## INPUT
————————
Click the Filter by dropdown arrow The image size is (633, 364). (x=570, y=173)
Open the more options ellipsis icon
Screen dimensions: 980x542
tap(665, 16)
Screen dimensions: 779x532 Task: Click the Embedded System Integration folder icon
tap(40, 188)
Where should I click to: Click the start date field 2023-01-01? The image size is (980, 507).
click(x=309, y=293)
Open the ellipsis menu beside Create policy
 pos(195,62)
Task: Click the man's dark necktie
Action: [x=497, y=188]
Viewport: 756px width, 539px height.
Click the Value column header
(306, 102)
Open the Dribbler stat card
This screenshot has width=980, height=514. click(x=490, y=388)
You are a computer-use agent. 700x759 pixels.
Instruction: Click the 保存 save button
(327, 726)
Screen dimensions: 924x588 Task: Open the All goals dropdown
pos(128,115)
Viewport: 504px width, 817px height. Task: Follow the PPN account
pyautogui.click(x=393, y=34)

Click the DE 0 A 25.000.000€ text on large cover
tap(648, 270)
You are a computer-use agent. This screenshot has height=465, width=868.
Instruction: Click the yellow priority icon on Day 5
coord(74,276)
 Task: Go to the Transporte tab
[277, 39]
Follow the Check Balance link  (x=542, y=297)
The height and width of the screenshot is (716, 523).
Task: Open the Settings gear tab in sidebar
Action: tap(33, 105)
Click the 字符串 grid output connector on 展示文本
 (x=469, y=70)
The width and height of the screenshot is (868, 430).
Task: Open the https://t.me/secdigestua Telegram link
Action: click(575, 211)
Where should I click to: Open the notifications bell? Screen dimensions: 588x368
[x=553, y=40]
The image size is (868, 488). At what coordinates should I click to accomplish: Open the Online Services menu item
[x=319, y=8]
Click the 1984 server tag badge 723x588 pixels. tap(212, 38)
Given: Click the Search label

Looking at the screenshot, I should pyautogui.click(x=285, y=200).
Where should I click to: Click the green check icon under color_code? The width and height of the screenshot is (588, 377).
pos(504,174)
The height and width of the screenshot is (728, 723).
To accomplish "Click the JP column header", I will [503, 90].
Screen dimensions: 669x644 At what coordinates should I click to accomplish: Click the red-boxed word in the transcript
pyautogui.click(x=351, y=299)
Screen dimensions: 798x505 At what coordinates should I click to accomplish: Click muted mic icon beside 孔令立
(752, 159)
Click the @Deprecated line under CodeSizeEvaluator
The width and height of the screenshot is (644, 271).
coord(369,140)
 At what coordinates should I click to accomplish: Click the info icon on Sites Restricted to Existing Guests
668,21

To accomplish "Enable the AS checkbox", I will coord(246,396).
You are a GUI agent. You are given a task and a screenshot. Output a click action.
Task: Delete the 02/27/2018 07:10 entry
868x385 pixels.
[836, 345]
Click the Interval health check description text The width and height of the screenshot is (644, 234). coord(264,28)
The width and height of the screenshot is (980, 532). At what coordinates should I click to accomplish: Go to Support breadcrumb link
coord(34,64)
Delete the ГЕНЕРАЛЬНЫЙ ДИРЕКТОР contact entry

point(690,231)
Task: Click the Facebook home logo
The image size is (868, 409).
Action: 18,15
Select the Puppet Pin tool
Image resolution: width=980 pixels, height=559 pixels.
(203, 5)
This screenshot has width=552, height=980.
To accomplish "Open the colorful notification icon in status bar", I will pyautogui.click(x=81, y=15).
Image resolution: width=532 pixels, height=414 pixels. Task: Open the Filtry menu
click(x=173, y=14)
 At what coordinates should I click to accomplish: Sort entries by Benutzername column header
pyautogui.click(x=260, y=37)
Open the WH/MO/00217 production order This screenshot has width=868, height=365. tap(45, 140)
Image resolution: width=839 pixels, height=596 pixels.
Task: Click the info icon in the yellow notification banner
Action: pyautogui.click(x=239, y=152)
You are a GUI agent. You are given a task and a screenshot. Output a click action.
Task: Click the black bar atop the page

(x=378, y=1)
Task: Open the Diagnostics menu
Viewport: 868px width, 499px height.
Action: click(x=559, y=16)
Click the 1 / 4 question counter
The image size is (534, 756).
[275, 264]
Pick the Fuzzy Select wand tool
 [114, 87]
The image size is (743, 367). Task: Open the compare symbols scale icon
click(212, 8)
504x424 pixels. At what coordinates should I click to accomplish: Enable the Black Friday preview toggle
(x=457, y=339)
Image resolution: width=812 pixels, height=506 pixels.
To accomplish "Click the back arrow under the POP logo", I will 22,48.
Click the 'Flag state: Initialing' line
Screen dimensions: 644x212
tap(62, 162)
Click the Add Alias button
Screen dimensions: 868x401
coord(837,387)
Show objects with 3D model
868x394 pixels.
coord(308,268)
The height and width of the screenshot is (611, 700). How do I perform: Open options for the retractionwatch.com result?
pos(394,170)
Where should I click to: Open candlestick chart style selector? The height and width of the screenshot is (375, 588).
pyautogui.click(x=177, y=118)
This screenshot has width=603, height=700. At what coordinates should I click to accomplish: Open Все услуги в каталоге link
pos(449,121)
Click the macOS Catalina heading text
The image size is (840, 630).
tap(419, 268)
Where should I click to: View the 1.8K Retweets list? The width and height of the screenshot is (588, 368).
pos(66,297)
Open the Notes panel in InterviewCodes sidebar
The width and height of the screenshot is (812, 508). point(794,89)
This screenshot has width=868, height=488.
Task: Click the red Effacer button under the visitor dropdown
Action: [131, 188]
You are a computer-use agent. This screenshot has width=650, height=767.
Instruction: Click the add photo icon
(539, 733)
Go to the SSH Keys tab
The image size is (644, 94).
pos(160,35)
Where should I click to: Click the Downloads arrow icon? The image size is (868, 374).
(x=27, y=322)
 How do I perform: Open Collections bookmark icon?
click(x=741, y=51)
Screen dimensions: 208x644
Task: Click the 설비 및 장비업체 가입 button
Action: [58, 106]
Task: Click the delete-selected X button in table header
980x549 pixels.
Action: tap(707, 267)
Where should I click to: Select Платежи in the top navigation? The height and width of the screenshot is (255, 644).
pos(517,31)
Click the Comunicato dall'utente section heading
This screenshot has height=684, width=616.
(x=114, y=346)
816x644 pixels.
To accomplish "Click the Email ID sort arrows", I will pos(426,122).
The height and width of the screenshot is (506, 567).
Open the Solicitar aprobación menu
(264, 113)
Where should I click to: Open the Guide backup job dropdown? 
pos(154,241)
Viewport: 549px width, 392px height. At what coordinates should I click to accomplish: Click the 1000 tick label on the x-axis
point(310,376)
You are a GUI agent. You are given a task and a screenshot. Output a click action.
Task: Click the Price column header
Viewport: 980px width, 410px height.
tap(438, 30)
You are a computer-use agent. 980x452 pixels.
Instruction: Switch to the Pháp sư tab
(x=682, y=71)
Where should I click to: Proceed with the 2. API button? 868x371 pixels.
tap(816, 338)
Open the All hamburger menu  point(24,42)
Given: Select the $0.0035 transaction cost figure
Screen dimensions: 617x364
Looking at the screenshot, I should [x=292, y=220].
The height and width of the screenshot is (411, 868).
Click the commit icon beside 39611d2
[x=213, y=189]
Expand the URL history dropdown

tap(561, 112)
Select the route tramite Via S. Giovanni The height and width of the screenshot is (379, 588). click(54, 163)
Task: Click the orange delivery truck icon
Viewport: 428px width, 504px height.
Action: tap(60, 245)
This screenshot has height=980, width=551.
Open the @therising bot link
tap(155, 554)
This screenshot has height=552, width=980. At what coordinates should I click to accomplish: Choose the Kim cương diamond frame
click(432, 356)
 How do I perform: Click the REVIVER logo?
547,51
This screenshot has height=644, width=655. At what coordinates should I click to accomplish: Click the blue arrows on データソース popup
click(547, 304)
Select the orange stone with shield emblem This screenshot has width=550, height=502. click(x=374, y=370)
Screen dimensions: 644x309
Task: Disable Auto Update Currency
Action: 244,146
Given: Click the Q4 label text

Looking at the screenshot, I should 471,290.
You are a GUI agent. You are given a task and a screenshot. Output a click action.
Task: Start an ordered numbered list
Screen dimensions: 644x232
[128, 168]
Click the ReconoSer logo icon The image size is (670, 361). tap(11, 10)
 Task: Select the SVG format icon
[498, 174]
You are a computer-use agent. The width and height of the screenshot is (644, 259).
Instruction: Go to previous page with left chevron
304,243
————————
## INSTRUCTIONS FOR THE TASK
For the material above, reproduce exactly the lines from the line with "Where should I click to: Select" to the line with "The height and width of the screenshot is (411, 868).", inclusive, and exclude all others.

## ANSWER FOR THE TASK
Where should I click to: Select Платежи in the top navigation? The height and width of the screenshot is (255, 644).
pos(517,31)
Click the Comunicato dall'utente section heading
This screenshot has height=684, width=616.
(x=114, y=346)
816x644 pixels.
To accomplish "Click the Email ID sort arrows", I will pos(426,122).
The height and width of the screenshot is (506, 567).
Open the Solicitar aprobación menu
(264, 113)
Where should I click to: Open the Guide backup job dropdown? 
pos(154,241)
Viewport: 549px width, 392px height. At what coordinates should I click to accomplish: Click the 1000 tick label on the x-axis
point(310,376)
You are a GUI agent. You are given a task and a screenshot. Output a click action.
Task: Click the Price column header
Viewport: 980px width, 410px height.
tap(438, 30)
You are a computer-use agent. 980x452 pixels.
Instruction: Switch to the Pháp sư tab
(x=682, y=71)
Where should I click to: Proceed with the 2. API button? 868x371 pixels.
tap(816, 338)
Open the All hamburger menu  point(24,42)
Given: Select the $0.0035 transaction cost figure
Screen dimensions: 617x364
Looking at the screenshot, I should [x=292, y=220].
The height and width of the screenshot is (411, 868).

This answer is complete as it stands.